I think I’ll stick to “Whatever you want. I don’t really care.”
Still it continues, “If we go with the “Steamed Milk”, on the outside, should we do the trim in “Ripe Oats” or stick with the white?”
“Is white even a colour? What do you mean about the comedy routine? I was just asking?”
“How about having this three-and-a-half hour conversation with one of your sisters, because I think I’m missing the hockey game and they probably care.”
Whoops, did I say that out loud? Once again, wrong answer!
Amazing as it may seem, when we went to purchase the paint, there were two other women there that had experienced virtually the same thing with their spouses. Who would’ve thought?
My suggestion, to them, then, was to form a splinter group off of “The Ladies Without Baseboards Club” name it the “What Colour Do YOU Like Club?” and then they could all meet and share and choose colours with people of like interests.
Apparently, this isn’t the correct response either.

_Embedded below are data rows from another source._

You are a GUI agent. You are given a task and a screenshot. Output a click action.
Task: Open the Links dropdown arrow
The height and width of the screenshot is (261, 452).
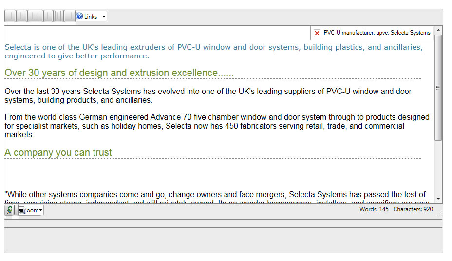pyautogui.click(x=104, y=17)
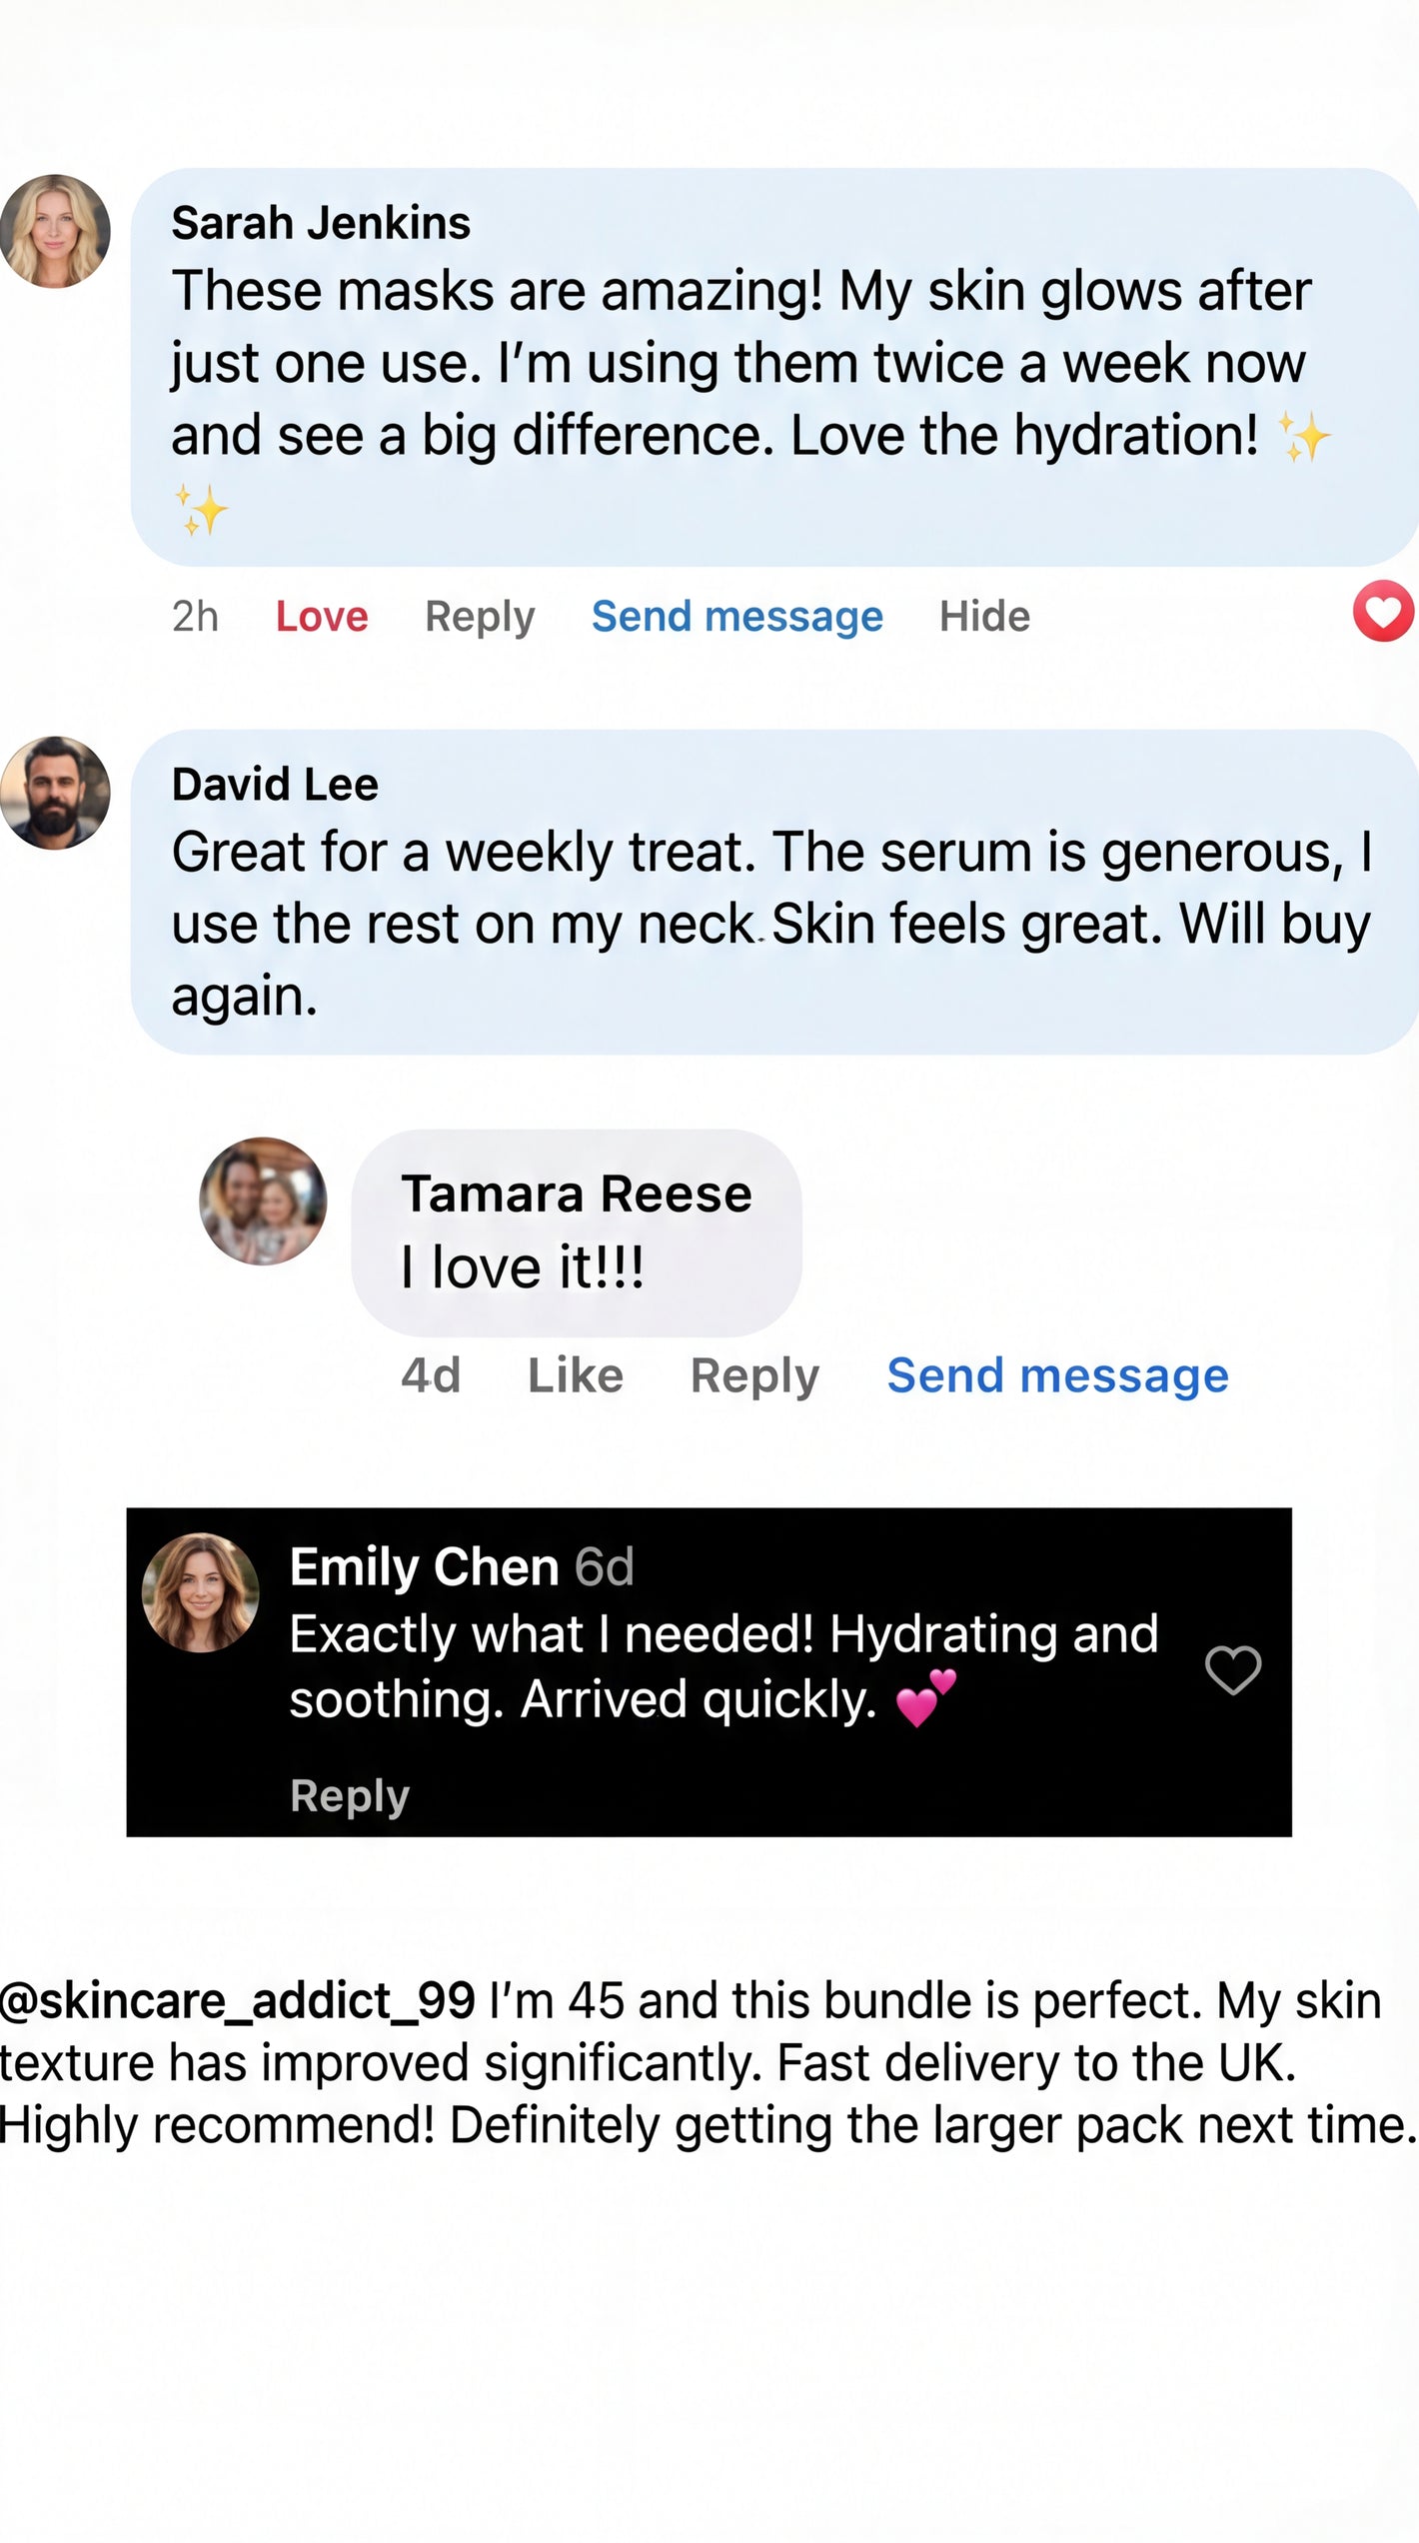Viewport: 1419px width, 2543px height.
Task: Open Emily Chen's profile picture
Action: coord(201,1592)
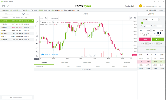The height and width of the screenshot is (100, 166).
Task: Open the Pending orders tab
Action: tap(87, 62)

Yes, I know, you don’t really care if we care; you just want us to engage, you know, play along, at least make it seem like we care. Well, I’m telling you, most of us just don’t.
So, go with the “Billy Goat” on the walls, with a border of “Always Mine” and the trim in “Boy Bait” (seriously, I’m not making these up!), if you want, but just tell me where you want me to start cutting in.
“Take care to get what you like or you will be forced to like what you get.”-George Bernard Shaw (1856-1950).